Fortunately for some of the firms concerned, the person who dealt with the claim has left the practice by the time the claim is notified. While the departure of the defaulting party is good news for the firm concerned as it limits the likelihood of further potential breaches (or the truth being uncovered), this can be a challenge for the insurer as that person is not available to assist with the defence of the claim and in assessing whether there has been any breach of the mandate or duty of care on the part of the practice. At the end of the day, the practice is at a disadvantage as the claim will need to be paid (if indemnified), eroding the available limit of indemnity and exposing the firm to the payment of the applicable deductible. The overall risk profile of the firm will also be negatively affected in the assessment of the commercial insurers.

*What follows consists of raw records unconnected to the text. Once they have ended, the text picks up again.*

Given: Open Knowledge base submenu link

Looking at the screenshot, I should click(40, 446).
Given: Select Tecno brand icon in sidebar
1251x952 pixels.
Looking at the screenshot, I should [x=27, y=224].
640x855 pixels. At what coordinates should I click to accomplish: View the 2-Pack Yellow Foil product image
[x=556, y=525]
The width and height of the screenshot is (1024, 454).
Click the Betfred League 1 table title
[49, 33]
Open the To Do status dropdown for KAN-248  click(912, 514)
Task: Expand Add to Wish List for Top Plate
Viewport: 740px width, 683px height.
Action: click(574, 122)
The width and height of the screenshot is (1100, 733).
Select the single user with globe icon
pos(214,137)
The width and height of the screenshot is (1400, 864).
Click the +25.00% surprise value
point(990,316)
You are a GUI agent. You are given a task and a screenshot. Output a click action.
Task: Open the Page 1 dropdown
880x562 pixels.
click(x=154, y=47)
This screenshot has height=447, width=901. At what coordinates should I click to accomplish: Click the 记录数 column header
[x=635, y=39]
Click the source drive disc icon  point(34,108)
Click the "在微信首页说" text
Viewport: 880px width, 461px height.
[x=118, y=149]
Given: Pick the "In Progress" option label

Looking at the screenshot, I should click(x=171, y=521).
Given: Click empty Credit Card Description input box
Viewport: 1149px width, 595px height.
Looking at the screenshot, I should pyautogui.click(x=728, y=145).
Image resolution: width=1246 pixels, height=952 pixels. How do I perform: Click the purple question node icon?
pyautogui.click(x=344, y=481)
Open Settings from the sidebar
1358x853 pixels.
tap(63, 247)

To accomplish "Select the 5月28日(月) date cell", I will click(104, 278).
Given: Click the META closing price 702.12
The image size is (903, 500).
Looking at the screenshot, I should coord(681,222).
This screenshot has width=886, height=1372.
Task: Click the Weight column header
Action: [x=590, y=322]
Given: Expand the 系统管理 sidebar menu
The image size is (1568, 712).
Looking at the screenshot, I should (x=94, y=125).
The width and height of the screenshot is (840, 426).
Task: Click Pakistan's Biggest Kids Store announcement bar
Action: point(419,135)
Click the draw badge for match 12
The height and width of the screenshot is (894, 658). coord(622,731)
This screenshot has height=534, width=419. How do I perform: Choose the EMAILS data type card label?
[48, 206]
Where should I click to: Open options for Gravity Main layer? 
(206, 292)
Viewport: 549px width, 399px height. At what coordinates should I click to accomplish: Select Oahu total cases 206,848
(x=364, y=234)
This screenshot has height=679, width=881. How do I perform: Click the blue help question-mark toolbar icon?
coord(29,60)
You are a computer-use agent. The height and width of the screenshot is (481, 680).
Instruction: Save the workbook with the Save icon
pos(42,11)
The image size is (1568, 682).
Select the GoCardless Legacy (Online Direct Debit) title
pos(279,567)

The receipt of a claim where allegations of breach of mandate or duty of care on the part of the practice is an unfortunate event. It is understandable that the claim will be a source of considerable stress for the various stakeholders in the firm. However, it also presents an opportunity for the firm to do an honest introspection and assessment of the risk management measures it has in place and to consider enhancements where necessary. The LPIIF, as the insurer, will not stand in judgment of the firm but rather assist it in improving the risk management measures in place. It is in the interests of the insurer that claims against the insured practices are reduced. Proactive and effective risk management is one of the best ways of achieving the required reduction. This can, however, not be effectively achieved if some legal practices still choose to window dress the underlying problems, rather than address the problems pragmatically.
Thomas Harban BA LLB (Wits) is the General Manager of the Legal Practitioners’ Indemnity Insurance Fund NPC in Centurion.